Trellix Data Loss Prevention protects sensitive data across endpoints, networks, storage, and the cloud. It provides data discovery, classification, and policy enforcement from a single management console. Trellix DLP includes predefined policies and reporting capabilities. The platform supports over 400 file types and includes user coaching, justification prompts, and forensic support.
Key features include:
- End-to-end protection across threat vectors: Secures data from endpoints to the cloud by monitoring user actions, network traffic, and storage locations.
- Data discovery and classification: Identifies and classifies sensitive data across workstations, servers, network shares, and databases, supporting over 400 file types with optional OCR.
- Monitoring and enforcement: Tracks and blocks policy violations as they occur, with user notifications and justification prompts.
- Centralized policy and event management: Manage DLP policies, deployment, and compliance reporting through a unified console.

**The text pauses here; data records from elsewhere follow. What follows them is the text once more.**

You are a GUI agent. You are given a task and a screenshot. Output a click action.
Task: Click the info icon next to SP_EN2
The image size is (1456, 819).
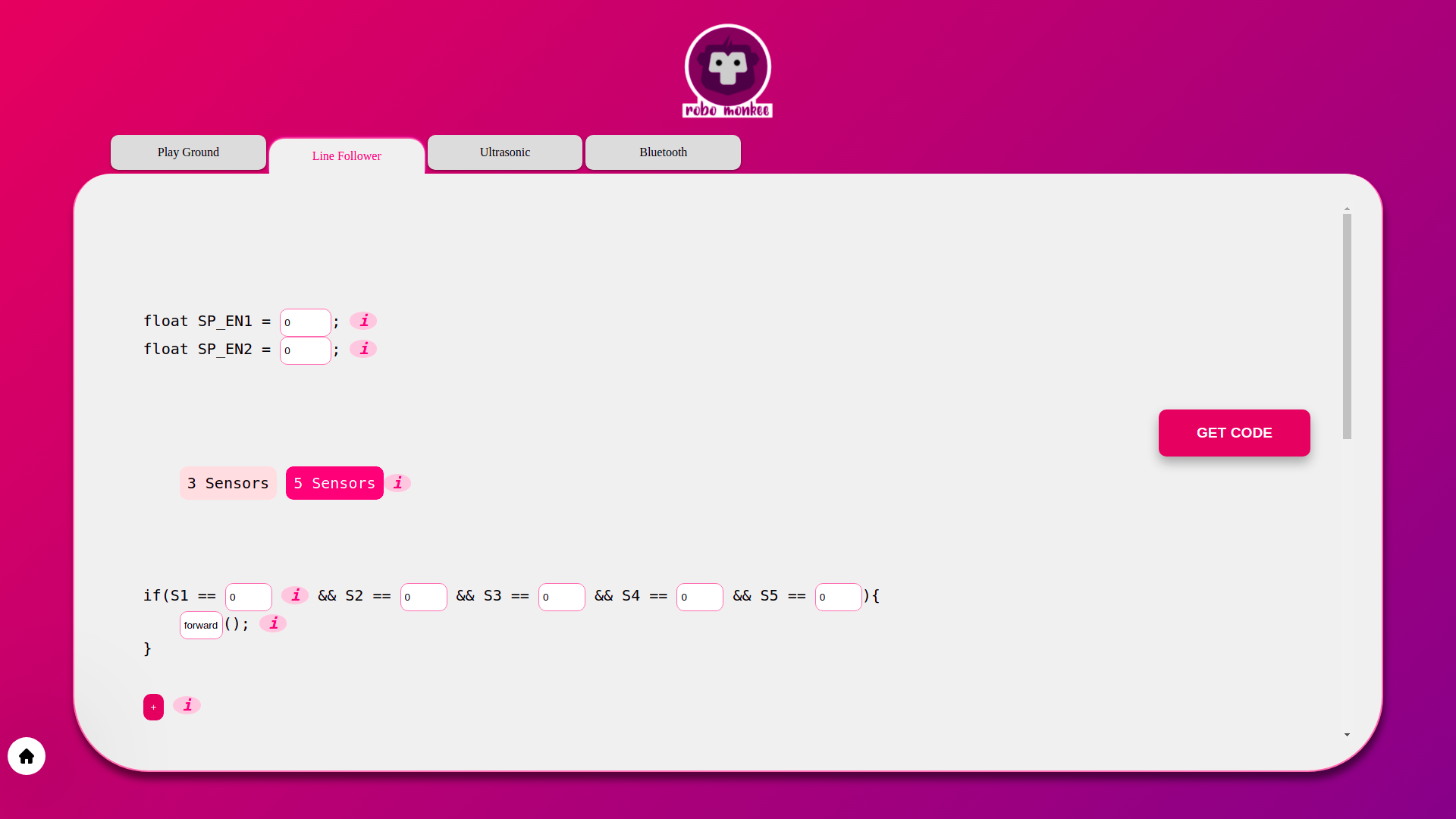point(363,349)
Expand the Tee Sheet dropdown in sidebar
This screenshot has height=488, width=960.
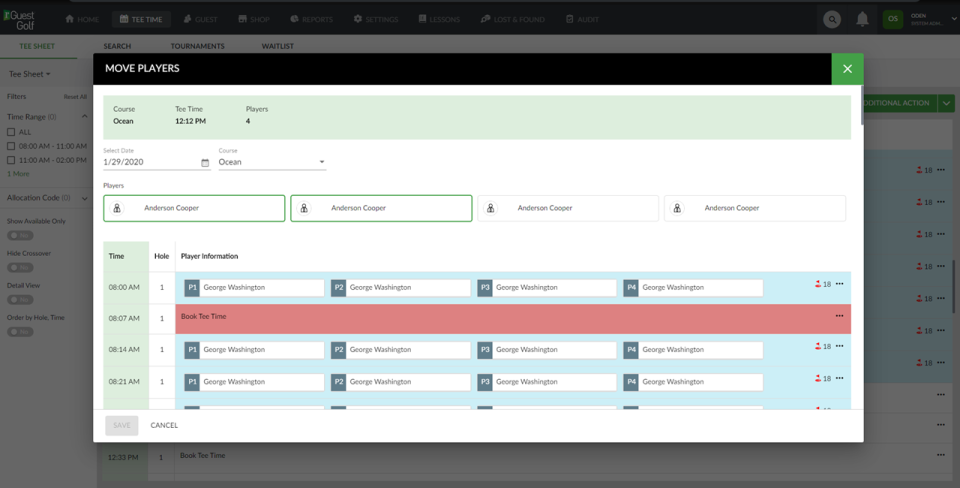tap(29, 74)
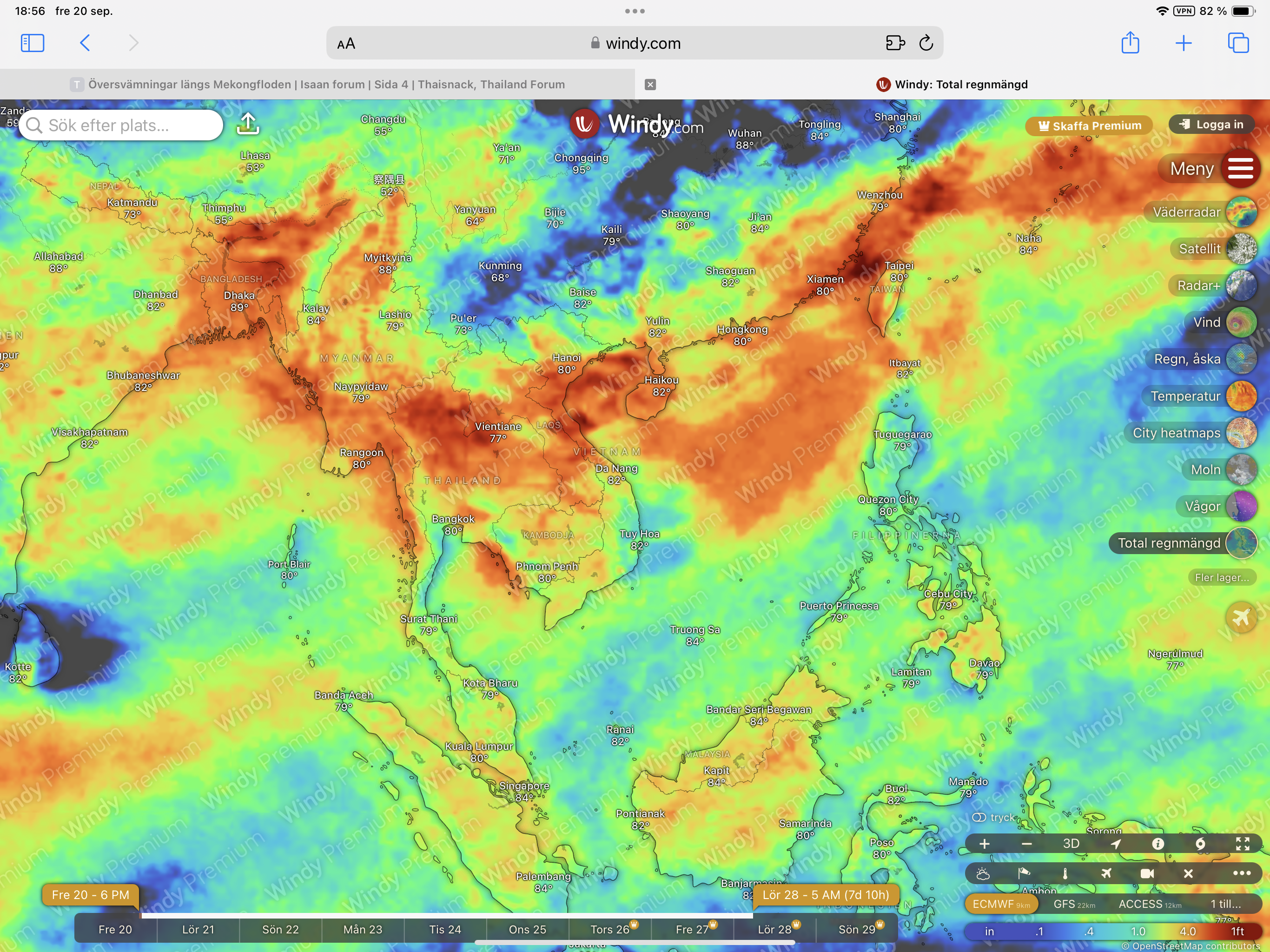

- User coaching and behavior control: Prompts users when risky actions are detected to enforce policy requirements.
Source: Trelix
Learn more in our detailed guide to Zscaler alternatives
Conclusion
Data loss prevention strategies must account for cloud services, remote users, and unmanaged devices. Organizations should evaluate whether they need network-based inspection, endpoint-level enforcement, or workspace isolation to reduce data leakage risk. The right approach depends on workforce distribution, regulatory requirements, and how corporate data is accessed and stored across environments.